> [SUPPLIED TEXT]:

Tuesday, July 31, 2007

Evil Pays a Visit

By now the entire state is aware of the horrible triple murder last week in Cheshire which left a mother and her two daughters dead, and a very badly beaten father in mourning. The details are quite gruesome, and have left most of us outraged.

The act appears to have been a random. The mother and youngest daughter were spotted by two ex-con petty theft drug addict types at a Stop and Shop, were followed home, and at 3:00 in the morning, they broke in and committed their vile crimes.

Connecticut has not executed anyone since serial killer Michael Ross in 2005. But this case clearly deserves the death penalty, and thankfully, that is what is being sought.

There may be no punishment that fits the crime here... even if the state could somehow set these monsters naked in a room full of starving Rottweillers with their scrotums painted in gravy, the results would be too good for them.

None of these beasts served their full sentences for prior crimes. Granted, none of their prior crimes were considered "violent." But when someone serves 50% of their sentence, that isn't Truth in Sentencing, that's Half-Truth in Sentencing.

Also, implementing the death penalty takes far too long in this state. It seems Death Row inmates are likely to die of old age before they get executed. Even Michael Ross was executed only after he gave up his generation-long legal battle. Had he fought on, he would still be alive today.

Thursday, July 19, 2007

$4 Million for Nothing

Connecticut's latest U.S. Senator to seek the Presidency, Christopher Dodd, has spent about $4 million in the last quarter to buoy his Quixotic bid. He still registers in Democratic preference polls somewhere between my mailman and former president Lyndon Johnson's corpse.

> [PROVIDED RECORDS]:

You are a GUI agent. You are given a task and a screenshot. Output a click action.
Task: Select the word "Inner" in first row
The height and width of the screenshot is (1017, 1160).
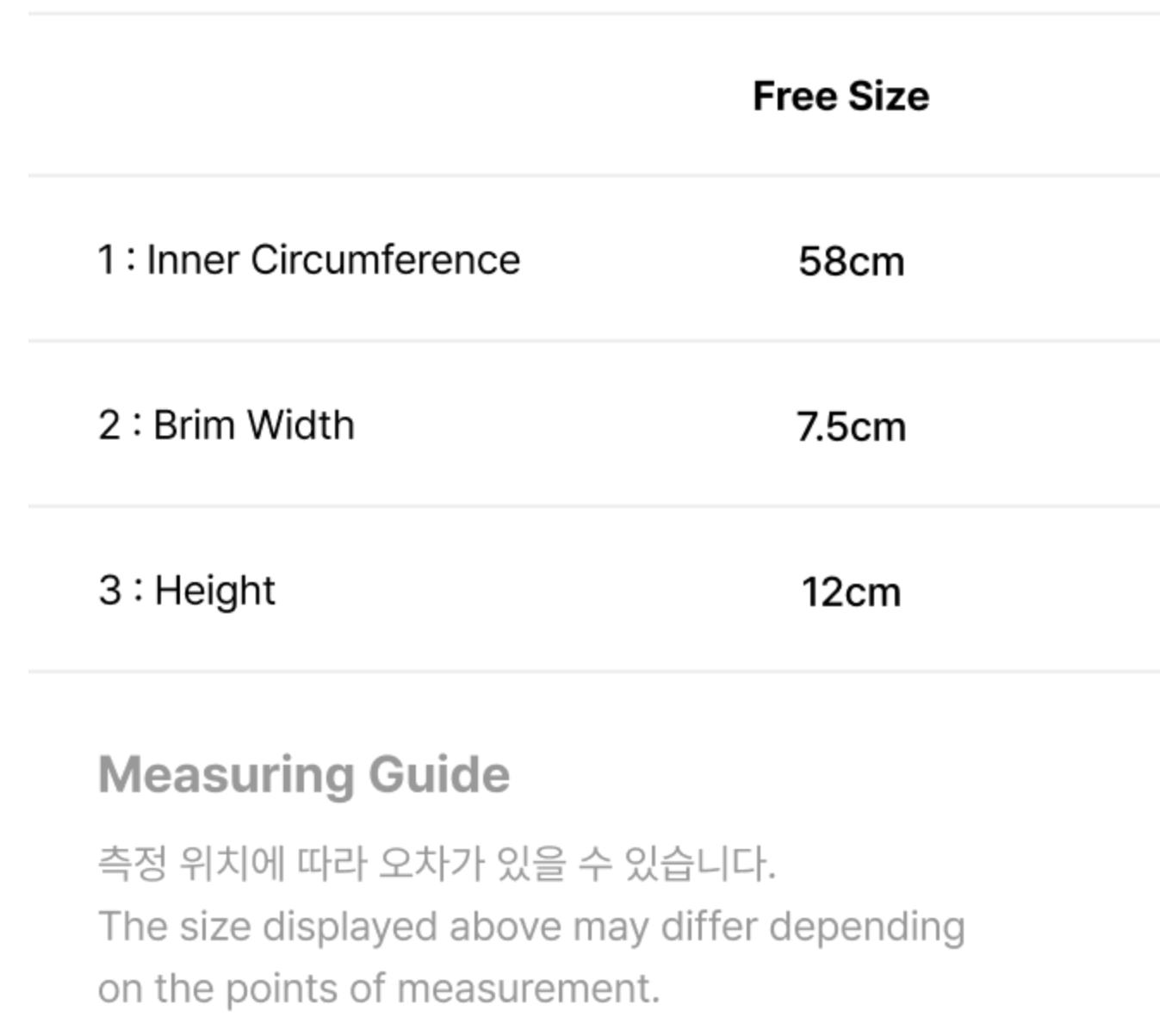[192, 259]
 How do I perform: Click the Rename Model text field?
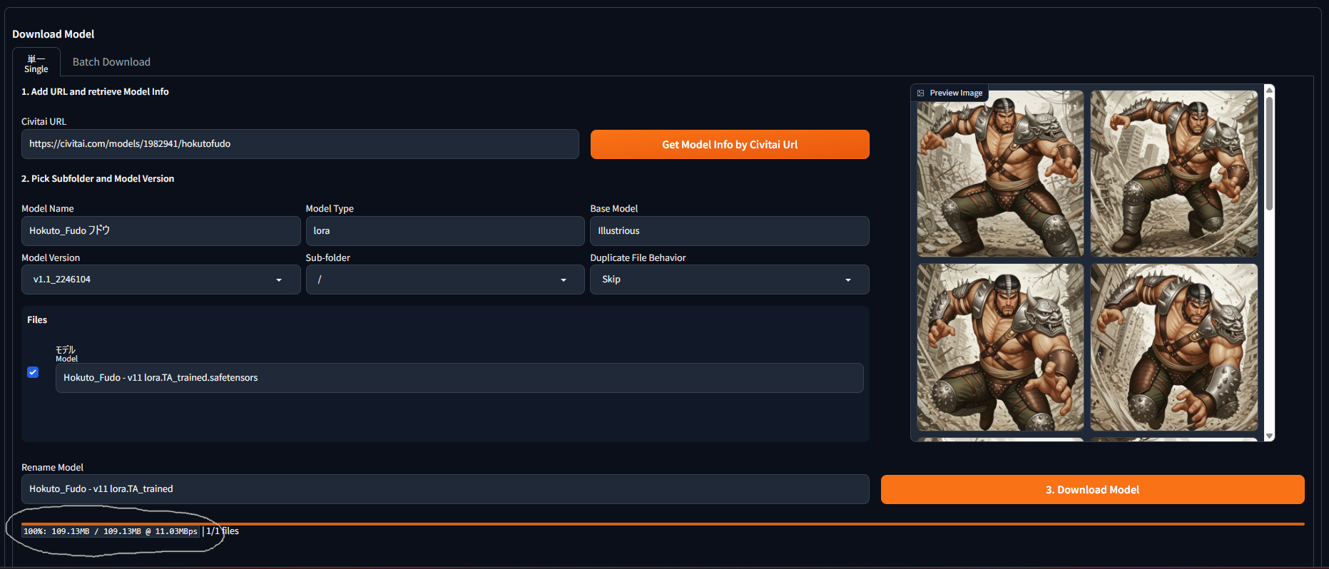click(x=444, y=489)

> [REQUIRED TASK]:
Carry the Connecticut political blog further, starting right after its last sentence about Dodd's standing in the polls.

> [ANSWER FOR THIS EXERCISE]:
According to the Hartford Courant, Dodd spent $4.37 million in the 2nd quarter of 2007, while taking in $3.28 million. This compares interestingly to Hillary Clinton's intake of $27 million or Barack Hussein Obama's $33.1 million raised in the second quarter.

It's not that money necessarily speaks to the validity of one's message. But it can indicate the sort of reception the message is getting. Dodd is trying very hard right now to get noticed. His campaign claims that he is focusing on New Hampshire and Iowa. He has nine offices in Iowa, ran five television commercials there, and is polling under 1% there. He is also under 1% in New Hampshire.

In other words, he's going nowhere while missing plenty of votes in the U.S. Senate to get there.

Among the people who have thrown their money away on Dodd are former CT Governor Lowell P. Weicker, Jr., and actor John Lithgow. If these guys want more bang for their buck, they might as well toss their cash in the street.

Monday, July 16, 2007

LARD: Connecticut's Obesity Problem

It’s summertime, and we all know why we go to the beach; get a little sun, swim in the surf, probably have a few drinks. We all know what we see when we get to the beach: Squealing children, back hair, men in tight bathing suits showing off too much of too little, and of course… fat people.

There are incredibly over-sized people everywhere, immodestly displaying the skin that covers the sizable portions of their girth. These people can be counted on to bring their overweight children to the beach with them, engage in no physical activity while there, apart from that involved in carrying massive amounts of junk food to consume while there.

On a recent trip to a beach, I witnessed one young woman who was so heavy she had about three feet of the fabric from her bikini bottoms jammed up her crack. It appeared that the bottoms had the word “LARD” scrawled across them. Appropriate, I thought. Then she bent over to grab a bag of Fritos, and it became obvious that the bottoms actually read “LIFEGUARD.” Nothing brings into focus the epidemic of obesity like a visit to the beach.

Obesity has been on a steady incline in Connecticut, like in most of the rest of the country, since the 1990’s. It is estimated that 37% of state residents are overweight, and 18% are obese. About 48% are reported to engage in almost no physical activity. In 1985, less than 10% of Connecticut’s population was considered obese.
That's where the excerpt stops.